Estonian Math Competitions

The claim obviously holds for $n=1$, whence assume in the following that $n\ge 2$. Let $k$ be the minimal number of occurrences of a non-zero digit in the tuple $(d_0,d_1,\dots ,d_{n-1})$. Then the total number of occurrences of digits $5$, $6$, $7$, $8$, $9$ is at least $5k$. As each digit $5$, $6$, $7$, $8$, $9$ that is not the last digit of the tuple is followed by a digit $1$, and also $d_0=1$, the number of occurrences of digit $1$ is at least $5k$. Each digit $1$ that is not the last digit of the tuple is followed by either $2$ or $3$. Thus if the last digit is not $1$ then the total number of occurrences of $2$ and $3$ is at least $5k$. But if the last digit of the tuple is $1$ then the first $1$ of the tuple was previously not counted, whence the total number of occurrences of digits $2$ and $3$ is at least $5k$ in this case, too. Therefore, the number of occurrences of the only digit not counted yet, the digit $4$, is at most $n-15k$. As each occurrence of $8$ or $9$ follows a digit $4$, the total number of occurrences of $8$ and $9$ is also at most $n-15k$. Hence $n-15k\ge 2k$, implying $k\le \frac{n}{17}$.
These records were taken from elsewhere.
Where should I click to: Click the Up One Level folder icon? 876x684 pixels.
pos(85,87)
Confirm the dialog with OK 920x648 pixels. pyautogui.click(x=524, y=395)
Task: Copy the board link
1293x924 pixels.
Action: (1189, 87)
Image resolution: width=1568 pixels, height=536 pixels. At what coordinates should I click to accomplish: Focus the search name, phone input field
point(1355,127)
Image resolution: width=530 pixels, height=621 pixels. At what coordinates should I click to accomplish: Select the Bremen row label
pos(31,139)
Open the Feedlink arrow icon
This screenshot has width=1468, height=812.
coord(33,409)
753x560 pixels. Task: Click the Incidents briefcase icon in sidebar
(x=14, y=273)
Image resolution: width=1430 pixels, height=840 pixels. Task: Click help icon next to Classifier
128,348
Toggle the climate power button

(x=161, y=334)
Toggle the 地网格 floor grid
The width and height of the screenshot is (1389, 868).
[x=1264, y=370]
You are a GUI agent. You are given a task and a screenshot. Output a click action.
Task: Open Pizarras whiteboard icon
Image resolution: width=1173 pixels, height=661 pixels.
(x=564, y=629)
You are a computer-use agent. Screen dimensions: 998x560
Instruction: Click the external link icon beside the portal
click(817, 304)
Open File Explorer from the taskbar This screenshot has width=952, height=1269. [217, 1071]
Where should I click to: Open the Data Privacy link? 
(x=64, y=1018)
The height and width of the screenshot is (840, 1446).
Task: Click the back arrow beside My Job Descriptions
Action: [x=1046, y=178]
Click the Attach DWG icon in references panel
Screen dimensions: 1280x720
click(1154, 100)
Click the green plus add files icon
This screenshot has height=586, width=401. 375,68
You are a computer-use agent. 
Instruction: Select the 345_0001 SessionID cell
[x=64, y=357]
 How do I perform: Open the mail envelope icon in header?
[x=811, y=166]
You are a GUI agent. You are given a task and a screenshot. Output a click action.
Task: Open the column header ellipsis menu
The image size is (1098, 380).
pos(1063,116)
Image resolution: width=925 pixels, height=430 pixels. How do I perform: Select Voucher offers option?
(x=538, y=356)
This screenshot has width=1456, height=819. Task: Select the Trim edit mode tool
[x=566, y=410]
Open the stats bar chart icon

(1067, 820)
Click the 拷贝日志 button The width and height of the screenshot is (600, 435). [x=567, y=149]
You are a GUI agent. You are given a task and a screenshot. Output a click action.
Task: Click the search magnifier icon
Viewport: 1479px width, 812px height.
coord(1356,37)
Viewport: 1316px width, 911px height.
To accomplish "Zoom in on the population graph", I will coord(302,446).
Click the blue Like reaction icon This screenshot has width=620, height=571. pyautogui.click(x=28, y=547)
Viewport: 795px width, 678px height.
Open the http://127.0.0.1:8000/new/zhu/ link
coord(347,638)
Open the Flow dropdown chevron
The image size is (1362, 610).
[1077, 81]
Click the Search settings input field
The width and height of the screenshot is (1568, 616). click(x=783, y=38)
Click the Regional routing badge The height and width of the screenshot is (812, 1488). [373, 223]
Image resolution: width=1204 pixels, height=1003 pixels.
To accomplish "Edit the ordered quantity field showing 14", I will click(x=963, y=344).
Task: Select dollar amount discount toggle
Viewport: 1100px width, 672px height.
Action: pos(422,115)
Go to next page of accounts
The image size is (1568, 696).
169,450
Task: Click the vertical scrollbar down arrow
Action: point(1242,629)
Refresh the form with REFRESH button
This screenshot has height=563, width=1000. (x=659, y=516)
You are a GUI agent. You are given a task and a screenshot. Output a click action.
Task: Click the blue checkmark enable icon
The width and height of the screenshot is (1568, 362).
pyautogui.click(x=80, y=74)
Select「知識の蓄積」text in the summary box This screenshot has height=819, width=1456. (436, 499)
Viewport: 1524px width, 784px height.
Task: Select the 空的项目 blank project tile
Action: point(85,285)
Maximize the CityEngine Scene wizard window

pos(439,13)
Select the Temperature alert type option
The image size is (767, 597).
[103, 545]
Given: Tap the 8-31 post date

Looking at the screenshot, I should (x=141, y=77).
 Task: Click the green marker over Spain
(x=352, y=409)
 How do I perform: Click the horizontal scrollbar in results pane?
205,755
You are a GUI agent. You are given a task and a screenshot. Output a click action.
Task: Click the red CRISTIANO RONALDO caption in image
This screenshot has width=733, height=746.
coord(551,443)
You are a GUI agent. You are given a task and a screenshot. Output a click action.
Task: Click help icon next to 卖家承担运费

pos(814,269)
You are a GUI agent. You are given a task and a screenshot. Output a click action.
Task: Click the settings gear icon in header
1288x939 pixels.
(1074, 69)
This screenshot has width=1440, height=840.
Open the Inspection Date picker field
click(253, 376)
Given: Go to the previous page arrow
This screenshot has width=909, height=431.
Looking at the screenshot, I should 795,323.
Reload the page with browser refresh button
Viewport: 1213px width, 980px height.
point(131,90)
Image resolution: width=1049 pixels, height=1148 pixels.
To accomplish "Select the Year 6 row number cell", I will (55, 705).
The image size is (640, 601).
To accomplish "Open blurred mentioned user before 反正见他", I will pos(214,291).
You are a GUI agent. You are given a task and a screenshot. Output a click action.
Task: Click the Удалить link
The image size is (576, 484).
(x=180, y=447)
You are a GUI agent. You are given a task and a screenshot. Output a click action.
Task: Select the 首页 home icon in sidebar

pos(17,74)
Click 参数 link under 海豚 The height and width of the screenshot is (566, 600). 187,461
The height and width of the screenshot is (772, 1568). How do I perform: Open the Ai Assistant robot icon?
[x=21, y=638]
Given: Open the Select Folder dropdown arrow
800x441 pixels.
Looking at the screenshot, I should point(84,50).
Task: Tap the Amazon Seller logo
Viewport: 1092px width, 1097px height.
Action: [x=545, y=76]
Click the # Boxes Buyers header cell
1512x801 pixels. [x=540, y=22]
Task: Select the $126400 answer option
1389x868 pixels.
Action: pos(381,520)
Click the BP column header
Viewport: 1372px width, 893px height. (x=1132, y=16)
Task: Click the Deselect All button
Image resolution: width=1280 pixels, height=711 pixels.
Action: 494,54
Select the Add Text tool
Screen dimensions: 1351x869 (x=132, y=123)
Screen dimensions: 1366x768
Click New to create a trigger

To prove that $k<\frac{n}{17}$, suppose that $k=\frac{n}{17}$, i.e., $n=17k$. This implies that, in the argument above, every inequality must hold as an equality, i.e., each of the digits $5$, $6$, $7$, $8$, $9$ occurs exactly $k$ times and the digit $1$ occurs exactly $5k$ times. As $d_3=d_{13}=d_{23}=8$, the digit $8$ occurs more than once in the tuple $(d_0,d_1,\dots ,d_{17-1})$ and more than twice in the tuple $(d_0,d_1,\dots ,d_{2\cdot 17-1})$. Hence $k\ge 3$.

We show that each segment consisting of exactly $17$ consecutive terms of the tuple contains at least $5$ occurrences of the digit $1$. Indeed, the last term of the tuple $(2^i,2^{i+1},\dots ,2^{i+16})$ is exactly $65536$ times the first term, whence the last term contains at least $4$ more digits than the first term. As the first power of $2$ containing a certain number of digits definitely starts with $1$, the tuple $(2^{i+1},\dots ,2^{i+16})$ contains at least $4$ terms starting with $1$. If also $2^i$ starts with $1$ then there are at least $5$ such terms altogether; but if $2^i$ starts with a larger digit then the last term contains at least $5$ more digits than $2^i$, implying that there are still $5$ terms that start with $1$.

It remains to notice that the tuple $(d_0,d_1,\dots ,d_{3\cdot 17-1})$ contains the digit $1$ at least $16$ times because $d_0=1$ and $2^{3\cdot 17-1}=2^{50}=(2^{1024}{)}^5>(10^3{)}^5=10^{15}$, implying that the number $2^{3\cdot 17-1}$ has at least $16$ digits. As every segment $(d_{17i},d_{17i+1},\dots ,d_{17(i+1)-1})$ contains the digit $1$ at least $5$ times, the digit $1$ occurs in the tuple $(d_0,d_1,\dots ,d_{17k-1})$ more than $5k$ times. The contradiction shows that $k<\frac{n}{17}$.